I realized I had this sort of quasi authority about some of the meanings and uses of these symbols, and so eventually what happened is I embraced them. I sort of committed myself to fleshing these religious issues out. That all happened during the AIDS crisis of the ’80s and ’90s, where a lot of artists were protesting some of the bigotry coming out of certain pastors’ mouths about homosexuality and AIDS and all that.

So I guess in my own small way, I wanted to offer some images of consolation and caring in that religious continuum. But it was a very bad career move, because people don’t really care about religion.

F&L: Why are some Christians suspicious of modern art?

AB: I came from the working class in Catholic Detroit and I went to the seminary, so maybe I was the one who was sheltered, but when I came up in the art world, I was so stunned at the juvenile attitude people had about faith traditions.

And at the same time, on the flip side of that, my experience working with churches is they had a very juvenile idea of what painting and the art world are.

They were just so openly consumed with their pious, sort of kitschy religious imagery. Anything that contemporary art touched they were so suspicious of. That’s the culture war.

There is a lot of fear and also misunderstanding -- some of it understandable. Everyone was pushing each other’s buttons. One example is “Piss Christ.” Andres Serrano, a New York artist, did a series of photographs [of religious objects in bodily fluids] and got some money from the National Endowment of the Arts.

Actually, they’re quite beautiful, but “Piss Christ,” for example, is a crucifix submerged in urine, and whether you like it or not, they were funded by the government. And Jesse Helms, who was a senator from North Carolina, and other conservative Republicans reacted very strongly against that, and then we have the culture wars.

Because of this culture war, there’s this huge void between contemporary art and religion, so I was trying to establish a visual dialogue where my paintings were both traditional and orthodox in some ways, but also very contemporary.

People always criticize me and say, “Can’t you paint like they painted years ago -- those kind of religious images?” And I say, “Yeah, but I don’t live back then. I’m a person of my times.”

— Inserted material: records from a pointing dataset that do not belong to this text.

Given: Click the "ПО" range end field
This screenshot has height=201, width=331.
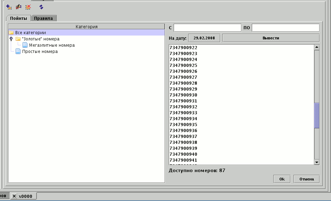Looking at the screenshot, I should [285, 28].
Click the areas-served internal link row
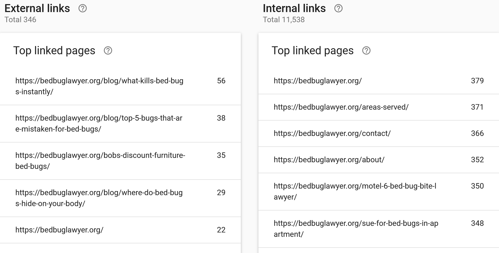This screenshot has height=253, width=499. pyautogui.click(x=379, y=107)
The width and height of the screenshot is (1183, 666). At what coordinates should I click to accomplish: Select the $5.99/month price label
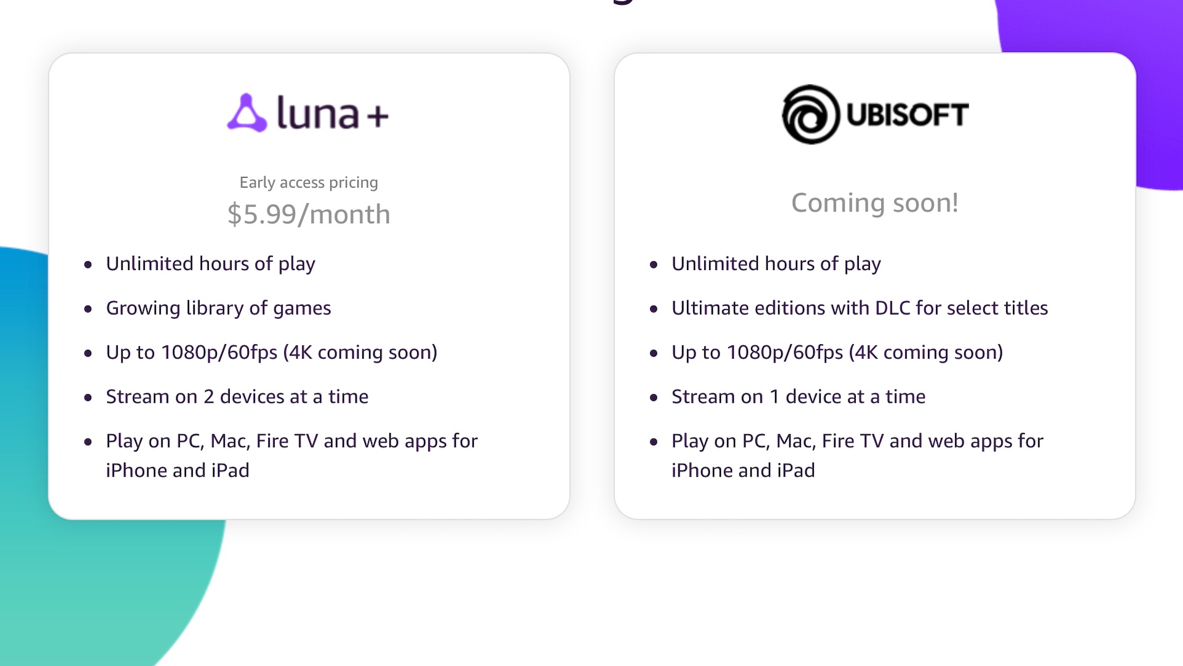click(309, 214)
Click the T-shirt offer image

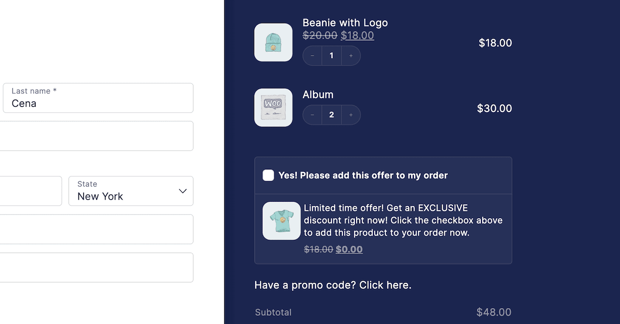[x=282, y=221]
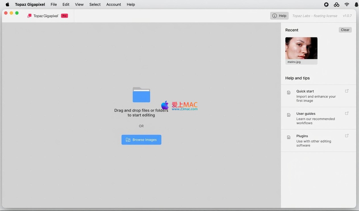Click the Topaz Gigapixel logo icon

pyautogui.click(x=29, y=16)
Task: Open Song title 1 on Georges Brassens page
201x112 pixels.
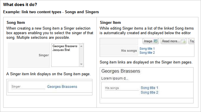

For example, I use torn pages from icon books, and some people criticize me for doing that. And then I say, “Do you understand that I found those icon books on the streets when people were throwing them away and I sort of liberated them and I gave them a new breath? I’m trying to make a visual dialogue with that tradition that you love.”

I’m definitely being steadfast in my own vision, even if others don’t understand it.

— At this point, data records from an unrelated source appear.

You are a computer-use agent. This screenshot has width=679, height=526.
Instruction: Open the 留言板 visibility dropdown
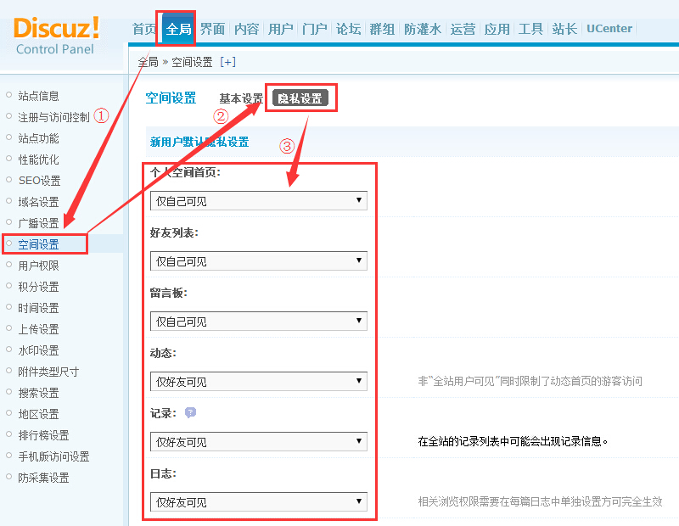(258, 322)
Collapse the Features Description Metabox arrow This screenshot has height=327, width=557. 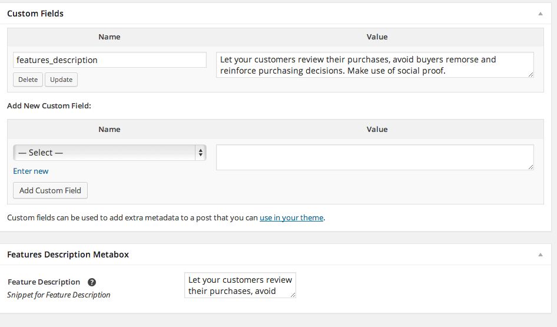coord(540,255)
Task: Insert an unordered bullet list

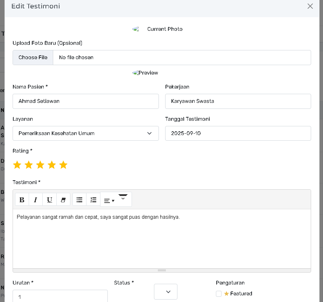Action: click(79, 200)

Right now, for example, I’m sitting in my room here and I have all these paintings hanging, and in the next room, I have some in storage and they have no place to go.

People write about me a lot and do videos about my work, but I’ve had very few churches use my paintings. The majority of the offers have come to nothing. My paintings are real, physical things, but there’s a sort of process in imagination that blocks people from putting them in their churches.

I think the fundamental problem in America right now is our Christology, and what I’m suggesting is that I’m offering my own Christology, but I think it’s a more authentic one.

One pastor, a couple of years ago, told me, “Oh, I would love to have one of your paintings in my church, but all we have is a U.S. flag and the Marine Corps flag, and if I brought one of your paintings into my church, they would fire me.”

I think images matter, so I guess my rant is that I want theologians and pastors to lead on this. I feel like I’m doing my part.

I’m so sick of guns or the prosperity gospel. I’m offering the honeycomb and color and icon books that have been reimagined, and I usually do it for free. I’m not making any money off this. Some churches have accepted my art, and others took me in and then asked me to leave. I rub some of them the wrong way.

I think some of it is because they’re so fixated on the reproductions of the past. To have actually fresh art made anew is really scary to some people.